Exercise directions: Update the lines that start at the one containing "Click the bullet" and end with the one containing "I will 58,70.", changing "bullet marker" to "bullet point" and leaving everything else untouched. Return only those lines.

++++ Data supplied ++++

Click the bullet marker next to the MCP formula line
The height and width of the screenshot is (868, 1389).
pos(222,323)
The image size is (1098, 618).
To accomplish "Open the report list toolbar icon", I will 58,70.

++++
++++ Data supplied ++++

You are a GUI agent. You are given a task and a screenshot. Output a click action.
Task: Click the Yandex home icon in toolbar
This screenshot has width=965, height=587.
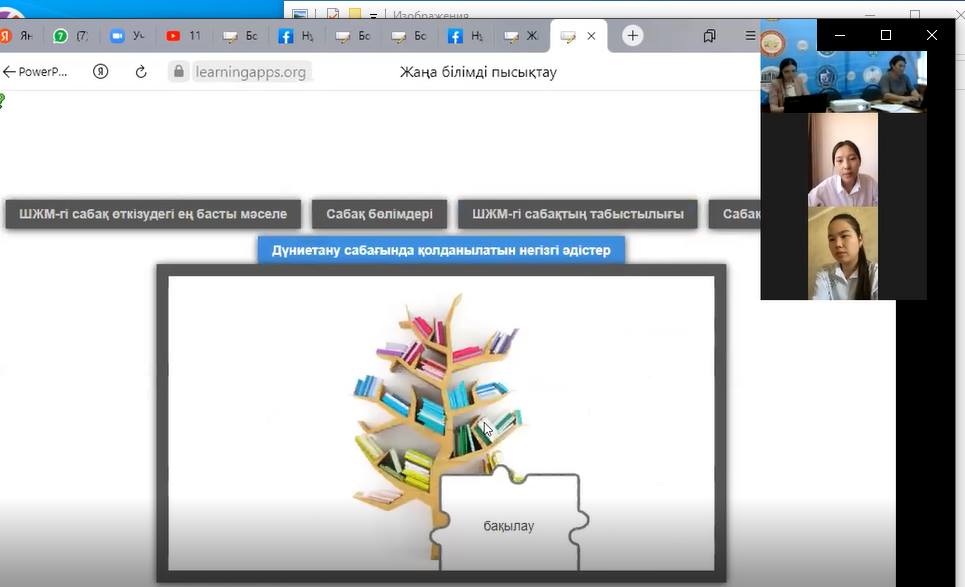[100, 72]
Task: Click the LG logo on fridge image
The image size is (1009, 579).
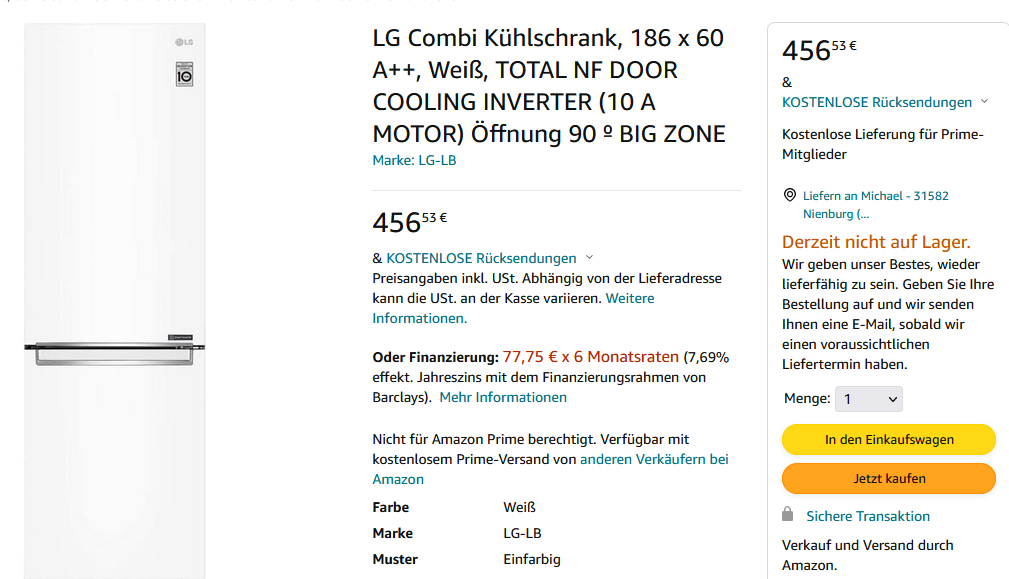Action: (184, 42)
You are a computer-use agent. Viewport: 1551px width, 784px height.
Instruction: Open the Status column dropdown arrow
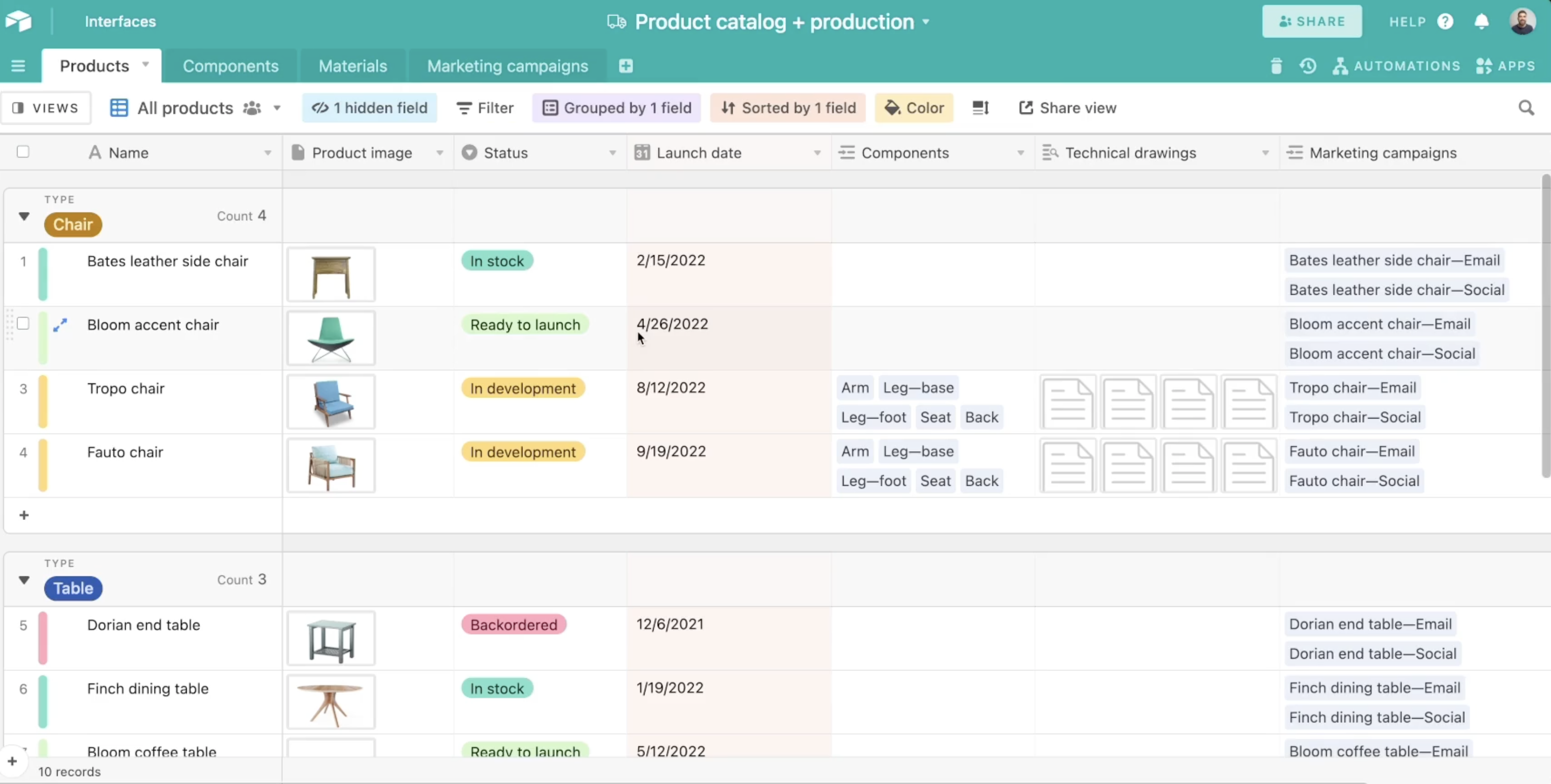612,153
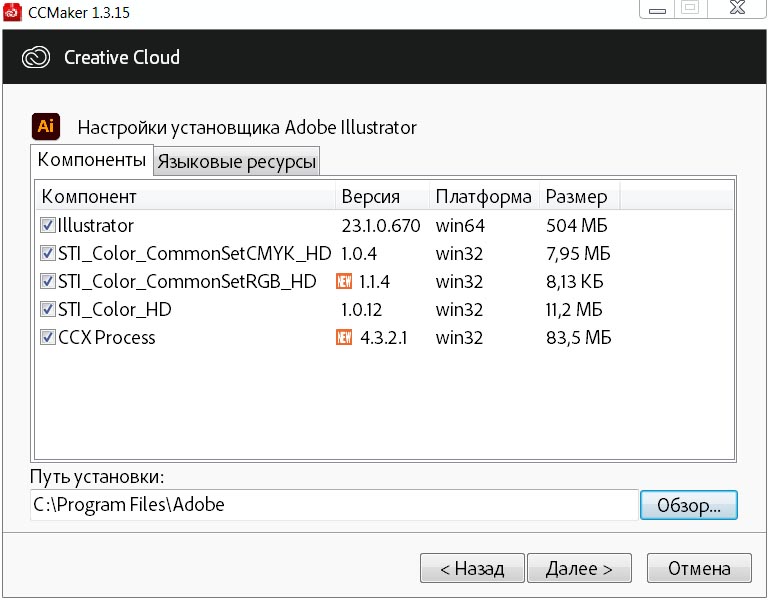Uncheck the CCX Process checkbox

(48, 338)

++++

Completed task:
Click the bullet point next to the MCP formula line
The height and width of the screenshot is (868, 1389).
pos(222,323)
The image size is (1098, 618).
To accomplish "Open the report list toolbar icon", I will 58,70.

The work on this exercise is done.